What the task asks. Return every line from the listing below that contains the string "action". Treat uppercase and lowercase letters as different.

Data provided.
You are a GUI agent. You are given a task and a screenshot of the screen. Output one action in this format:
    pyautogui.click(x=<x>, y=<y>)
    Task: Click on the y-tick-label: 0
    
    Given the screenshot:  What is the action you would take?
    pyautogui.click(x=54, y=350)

Written reply.
You are a GUI agent. You are given a task and a screenshot of the screen. Output one action in this format:
    Given the screenshot:  What is the action you would take?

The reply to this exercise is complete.